Classic Blade: Uncle Kelly’s Case Copperhead 6249 2-Blade Folder
Russ Chastain 11.23.20
One of my few keepsakes of Uncle Kelly.
(Photo © Russ Chastain)
More than 20 years ago, one of my uncles passed away. He was my father’s youngest brother and although he was only in his 50s, his time had come to leave this earth. He left a very few items behind when he passed, and one of them was a Case two-blade folding knife, which my father gave to me. All I’ve ever known about it was that it was Uncle Kelly’s knife — and that was enough. But I’ve lately begun to learn a little more about this fine old folder.
It’s a 6249 Copperhead, and it has many miles on it. Pocket miles, that is. The bone scales are worn smooth and are even worn thinner than the bolsters, pins, and the Case medallion.
It’s also been sharpened so much that the smaller blade’s tip isn’t fully protected when closed. I know I could remove some metal from the tang to allow the pen blade to close farther, but I don’t wanna.

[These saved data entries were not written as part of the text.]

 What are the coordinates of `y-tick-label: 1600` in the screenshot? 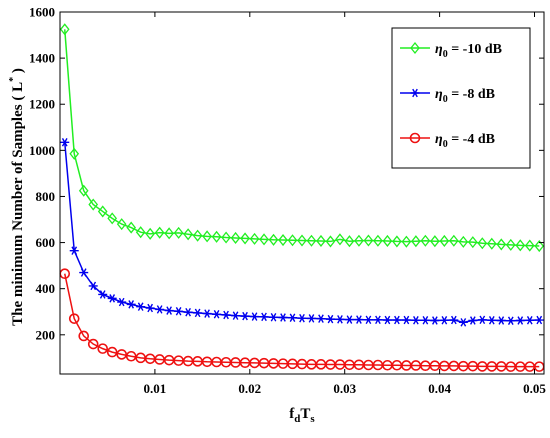 It's located at (42, 12).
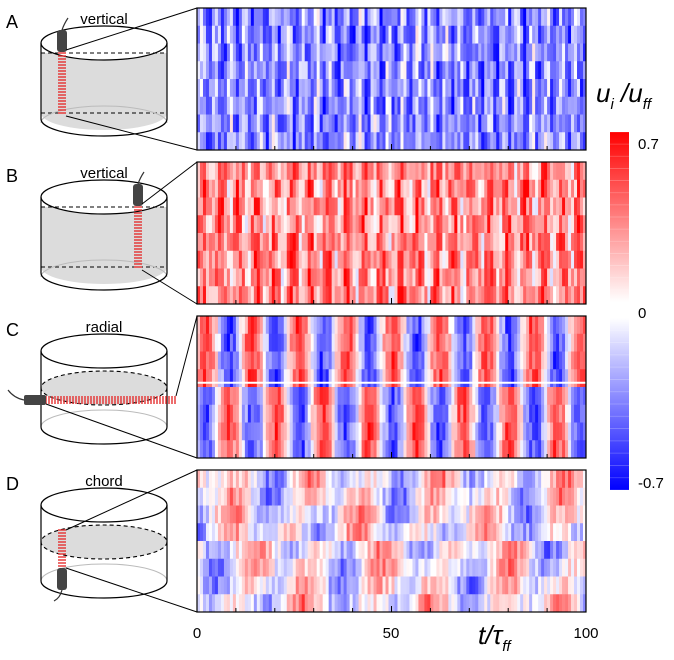  What do you see at coordinates (495, 638) in the screenshot?
I see `x-axis-title: t/τff` at bounding box center [495, 638].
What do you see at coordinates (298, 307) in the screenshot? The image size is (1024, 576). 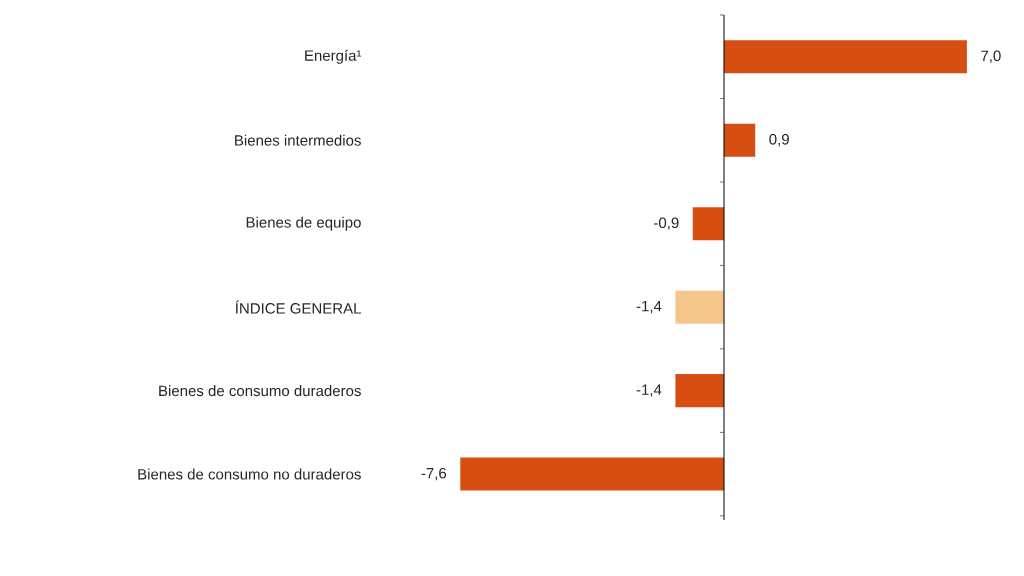 I see `y-tick-label: ÍNDICE GENERAL` at bounding box center [298, 307].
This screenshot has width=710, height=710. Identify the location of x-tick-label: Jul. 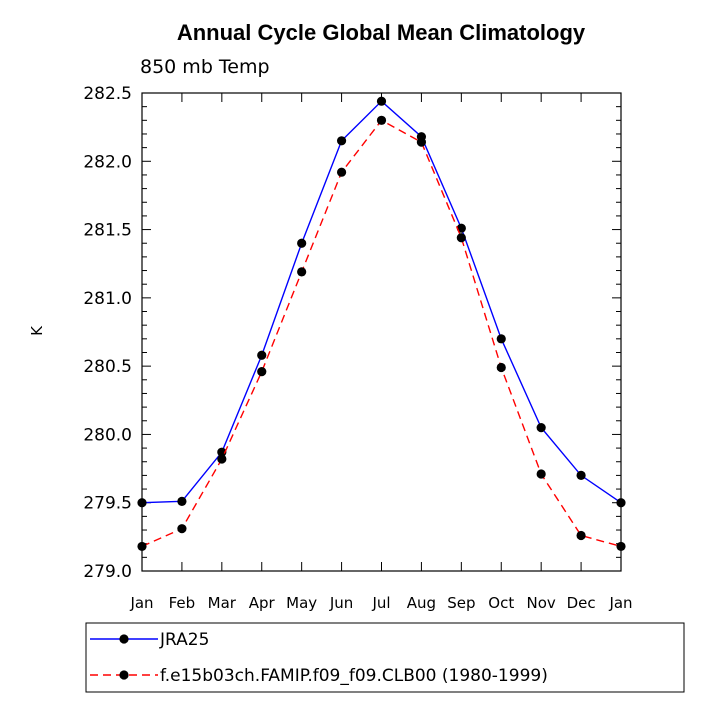
(380, 603).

This is one reason I haven’t carried it in a while.
The “6” in the number 6249 indicates that the bone handles were originally “jigged,” which means a series of small divots were milled into their surface to enhance the grip. These are entirely worn off of my Copperhead. The “2” is the number of blades, and the “49” is Case’s pattern number.
Because my knife lacks any dots on the tang, it was made prior to 1970 (which is when they began using a dot system to date their knives). A visit to this Pattern Stamps page indicates a manufacture date of 1965-1969 for this style of tang stamp.
My knife weighs 2.75 ounces and has a closed length of 3-15/16″ with a 2-7/8″ clip blade and a 2″ pen blade.
I don’t see a Copperhead listed on Case’s website among current products; instead there’s a “Mini Copperhead” but it features a different blade style for the long blade, and the blades open from opposite ends of the knife. I definitely prefer mine.
The pocket wear I mentioned before is difficult to show in photos, but you can definitely tell the red bone is worn lower than the metal bits.
Pins, bolsters, and Case medallion are all “proud” of the bone, thanks to 30+ years of riding in my uncle’s pocket.
After I got this knife, I carried it every day in his memory. When I used it a few years later to dress out a buck deer I’d shot, I retired it from EDC except for special occasions.
The tip of the clip blade is bent; this is how the knife came to me and this is how it remains. I don’t wish to alter the knife from the way it was when Uncle Kelly carried it — and I most definitely do not wish to break off the tip, which could easily happen if I tried to straighten it.
This style of knife is collectible, and I see one of this same vintage listed on eBay for more than $200, but there’s no way I’d sell this one. It’s worth far more because it helps me fondly remember one of my favorite humans.
The springs are in excellent shape and this old folder operates nice and smoothly, and it’s still shaving-sharp.
I hope you enjoyed this little trip down memory lane with me and Uncle Kelly’s knife. Knowing me, I’ll probably start carrying it again now that I’ve got it freshly oiled and honed.